1) No max when a meter/main is installed.
2) According to my calcs, you would need 4/0 AL or 2/0 CU and a #4 AL or #6 CU for the ground.
3) You will need minimum 2" PVC
4) Yes, sub panel rules apply. No bonding jumper with grounds and neutrals separated. Water ground and ground rods need to go to the main disconnect not the sub.


----------



## morrisg (Oct 27, 2012)

K Buz

Thanks much for your concise answer. Very helpful.


----------



## deverson (Sep 17, 2012)

I missed the service disconnect in the meter enclosure! But I think you need larger conductors from the service disconnect to the "subpanel". you don't get to used the note to 310.16in this case.


----------



## k_buz (Mar 22, 2012)

There is an exception to where you can use those sizes when you are feeding a sub panel that carries 100% of the service load. I am looking for the exact code reference.


----------



## k_buz (Mar 22, 2012)

(7) 120/240-Volt, 3-Wire, Single-Phase Dwelling Services
and Feeders.
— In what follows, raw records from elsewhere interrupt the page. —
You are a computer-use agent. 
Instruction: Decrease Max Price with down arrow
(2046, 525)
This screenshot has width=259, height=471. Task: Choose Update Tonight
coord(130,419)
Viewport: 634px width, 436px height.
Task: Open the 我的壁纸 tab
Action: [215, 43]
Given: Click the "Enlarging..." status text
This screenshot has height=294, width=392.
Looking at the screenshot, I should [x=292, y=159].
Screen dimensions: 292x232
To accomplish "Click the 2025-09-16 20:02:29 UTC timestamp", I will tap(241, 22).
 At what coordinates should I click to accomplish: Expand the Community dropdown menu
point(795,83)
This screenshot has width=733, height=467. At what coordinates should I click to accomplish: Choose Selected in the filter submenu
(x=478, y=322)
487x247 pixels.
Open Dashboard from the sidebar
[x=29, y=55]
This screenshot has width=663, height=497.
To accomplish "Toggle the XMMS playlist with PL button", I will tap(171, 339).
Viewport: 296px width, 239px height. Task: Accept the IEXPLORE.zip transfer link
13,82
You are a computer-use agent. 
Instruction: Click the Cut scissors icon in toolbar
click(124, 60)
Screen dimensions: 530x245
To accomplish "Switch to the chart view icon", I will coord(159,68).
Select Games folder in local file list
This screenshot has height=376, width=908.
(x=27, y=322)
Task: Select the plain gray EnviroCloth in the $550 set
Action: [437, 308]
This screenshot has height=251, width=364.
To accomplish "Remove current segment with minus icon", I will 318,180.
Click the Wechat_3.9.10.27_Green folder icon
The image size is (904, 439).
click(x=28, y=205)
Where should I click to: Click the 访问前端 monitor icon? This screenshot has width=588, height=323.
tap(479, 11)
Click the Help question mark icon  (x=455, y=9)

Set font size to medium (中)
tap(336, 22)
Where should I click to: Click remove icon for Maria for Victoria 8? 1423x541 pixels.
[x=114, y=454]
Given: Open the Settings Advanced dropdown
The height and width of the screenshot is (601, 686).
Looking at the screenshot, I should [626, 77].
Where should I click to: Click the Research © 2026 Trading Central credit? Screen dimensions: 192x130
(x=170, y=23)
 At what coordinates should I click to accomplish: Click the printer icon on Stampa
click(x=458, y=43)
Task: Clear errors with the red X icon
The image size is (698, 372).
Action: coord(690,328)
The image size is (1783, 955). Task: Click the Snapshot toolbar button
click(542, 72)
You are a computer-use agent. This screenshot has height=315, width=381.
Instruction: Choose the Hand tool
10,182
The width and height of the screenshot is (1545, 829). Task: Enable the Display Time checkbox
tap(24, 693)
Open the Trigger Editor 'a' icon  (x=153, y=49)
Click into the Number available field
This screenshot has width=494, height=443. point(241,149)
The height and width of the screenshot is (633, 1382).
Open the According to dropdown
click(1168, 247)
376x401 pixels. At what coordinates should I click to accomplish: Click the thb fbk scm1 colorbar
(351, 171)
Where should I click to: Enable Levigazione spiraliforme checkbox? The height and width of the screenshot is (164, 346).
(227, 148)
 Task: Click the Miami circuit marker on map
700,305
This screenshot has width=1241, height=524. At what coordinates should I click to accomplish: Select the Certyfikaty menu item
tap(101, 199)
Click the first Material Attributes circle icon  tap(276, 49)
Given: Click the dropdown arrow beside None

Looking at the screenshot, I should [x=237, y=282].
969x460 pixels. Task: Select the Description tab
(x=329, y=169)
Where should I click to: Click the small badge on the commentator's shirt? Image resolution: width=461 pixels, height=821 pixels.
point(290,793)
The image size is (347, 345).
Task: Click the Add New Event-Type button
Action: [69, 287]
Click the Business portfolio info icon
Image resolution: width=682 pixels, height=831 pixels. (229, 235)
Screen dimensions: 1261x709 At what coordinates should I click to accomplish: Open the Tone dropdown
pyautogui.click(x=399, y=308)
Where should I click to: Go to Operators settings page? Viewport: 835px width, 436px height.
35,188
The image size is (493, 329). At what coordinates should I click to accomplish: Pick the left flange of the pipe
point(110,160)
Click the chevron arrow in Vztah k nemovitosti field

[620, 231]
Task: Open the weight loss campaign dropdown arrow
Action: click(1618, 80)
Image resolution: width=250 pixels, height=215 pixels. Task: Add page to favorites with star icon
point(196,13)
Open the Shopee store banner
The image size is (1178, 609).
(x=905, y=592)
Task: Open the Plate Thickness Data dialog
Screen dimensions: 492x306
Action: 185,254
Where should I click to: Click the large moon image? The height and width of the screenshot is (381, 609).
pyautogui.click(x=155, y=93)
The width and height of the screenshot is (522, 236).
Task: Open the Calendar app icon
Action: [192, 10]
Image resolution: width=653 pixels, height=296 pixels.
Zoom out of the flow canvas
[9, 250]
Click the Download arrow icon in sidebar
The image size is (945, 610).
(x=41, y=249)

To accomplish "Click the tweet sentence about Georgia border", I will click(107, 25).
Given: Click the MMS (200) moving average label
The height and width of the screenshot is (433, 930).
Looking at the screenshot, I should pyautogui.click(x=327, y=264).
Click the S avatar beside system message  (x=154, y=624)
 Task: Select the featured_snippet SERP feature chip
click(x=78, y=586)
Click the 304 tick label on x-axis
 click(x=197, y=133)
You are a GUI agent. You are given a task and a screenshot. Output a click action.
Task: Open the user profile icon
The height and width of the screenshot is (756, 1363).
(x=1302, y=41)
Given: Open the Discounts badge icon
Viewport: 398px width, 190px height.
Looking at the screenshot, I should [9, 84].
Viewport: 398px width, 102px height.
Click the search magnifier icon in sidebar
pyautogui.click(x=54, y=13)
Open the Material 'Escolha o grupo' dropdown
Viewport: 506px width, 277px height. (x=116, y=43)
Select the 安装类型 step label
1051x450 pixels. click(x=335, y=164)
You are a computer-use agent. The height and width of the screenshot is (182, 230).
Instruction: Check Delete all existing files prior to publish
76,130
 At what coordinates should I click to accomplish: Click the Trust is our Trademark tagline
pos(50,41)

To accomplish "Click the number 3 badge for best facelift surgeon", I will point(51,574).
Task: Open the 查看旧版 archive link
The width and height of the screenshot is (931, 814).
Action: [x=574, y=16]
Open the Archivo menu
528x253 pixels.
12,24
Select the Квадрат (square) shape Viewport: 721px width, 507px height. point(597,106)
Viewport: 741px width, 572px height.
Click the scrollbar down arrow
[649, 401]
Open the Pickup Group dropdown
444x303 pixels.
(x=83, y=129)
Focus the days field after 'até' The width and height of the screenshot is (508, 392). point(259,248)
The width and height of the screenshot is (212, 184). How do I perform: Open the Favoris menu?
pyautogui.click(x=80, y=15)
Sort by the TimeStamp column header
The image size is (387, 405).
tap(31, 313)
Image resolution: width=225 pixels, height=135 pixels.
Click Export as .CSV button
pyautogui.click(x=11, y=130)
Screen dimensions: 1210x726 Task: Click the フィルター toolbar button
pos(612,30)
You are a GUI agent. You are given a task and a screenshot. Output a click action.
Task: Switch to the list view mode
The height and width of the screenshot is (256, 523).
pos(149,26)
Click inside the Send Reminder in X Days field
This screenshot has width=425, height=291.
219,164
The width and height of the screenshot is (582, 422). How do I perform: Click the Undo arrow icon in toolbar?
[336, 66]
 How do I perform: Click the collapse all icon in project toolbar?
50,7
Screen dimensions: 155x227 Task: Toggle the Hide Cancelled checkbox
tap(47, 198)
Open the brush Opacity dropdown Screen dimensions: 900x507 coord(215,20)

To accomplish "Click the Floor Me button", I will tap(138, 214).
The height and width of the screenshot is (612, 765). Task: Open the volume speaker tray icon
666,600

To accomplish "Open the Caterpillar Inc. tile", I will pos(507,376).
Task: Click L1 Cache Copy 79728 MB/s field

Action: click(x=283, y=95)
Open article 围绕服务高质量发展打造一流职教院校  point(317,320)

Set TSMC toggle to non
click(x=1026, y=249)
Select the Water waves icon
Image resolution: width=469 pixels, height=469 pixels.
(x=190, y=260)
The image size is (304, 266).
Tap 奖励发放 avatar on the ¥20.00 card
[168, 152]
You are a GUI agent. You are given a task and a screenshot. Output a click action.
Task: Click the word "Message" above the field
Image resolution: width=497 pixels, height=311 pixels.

For individual dwelling units of onefamily,
two-family, and multifamily dwellings, conductors,
as listed in Table 310.15(B)(7), shall be permitted as
120/240-volt, 3-wire, single-phase service-entrance conductors,
service-lateral conductors, and feeder conductors
that serve as the main power feeder to each dwelling unit
and are installed in raceway or cable with or without an
equipment grounding conductor. *For application of this section,
the main power feeder shall be the feeder between the
main disconnect and the panelboard that supplies, either by
branch circuits or by feeders, or both, all loads that are part
or associated with the dwelling unit.* The feeder conductors
to a dwelling unit shall not be required to have an allowable
ampacity rating greater than their service-entrance conductors.
The grounded conductor shall be permitted to be
smaller than the ungrounded conductors, provided the requirements
of 215.2, 220.61, and 230.42 are met


----------



## deverson (Sep 17, 2012)

Well done!


----------



## frenchelectrican (Apr 12, 2006)

morrisg said:


> 1. I am upgrading a 100 amp to 200 amp service
> 2. The meter is a combination system that includes a service disconnect.
> 3. The 200 amp electrical panel (of course it also has a 200 amp disconnect) to be installed in the house will require it to be placed about 15 feet from the meter.
> Questions:
> ...


Oui just remove the bonding screw or bar and keep the netural and ground seperated and you may end up buy the ground bussbar they useally about 10 Euros or so.

Merci,
Marc


----------



## morrisg (Oct 27, 2012)

Great, I really appreicate the reseach that I could never dig deep enough to know what you have shared in the post.


----------



## Junkiyu (Dec 5, 2013)

*Help*

a customer asked me this question...

Im trying to apply for electricity and would like to save money and not build a pedestal for my service entrance (metering equipment).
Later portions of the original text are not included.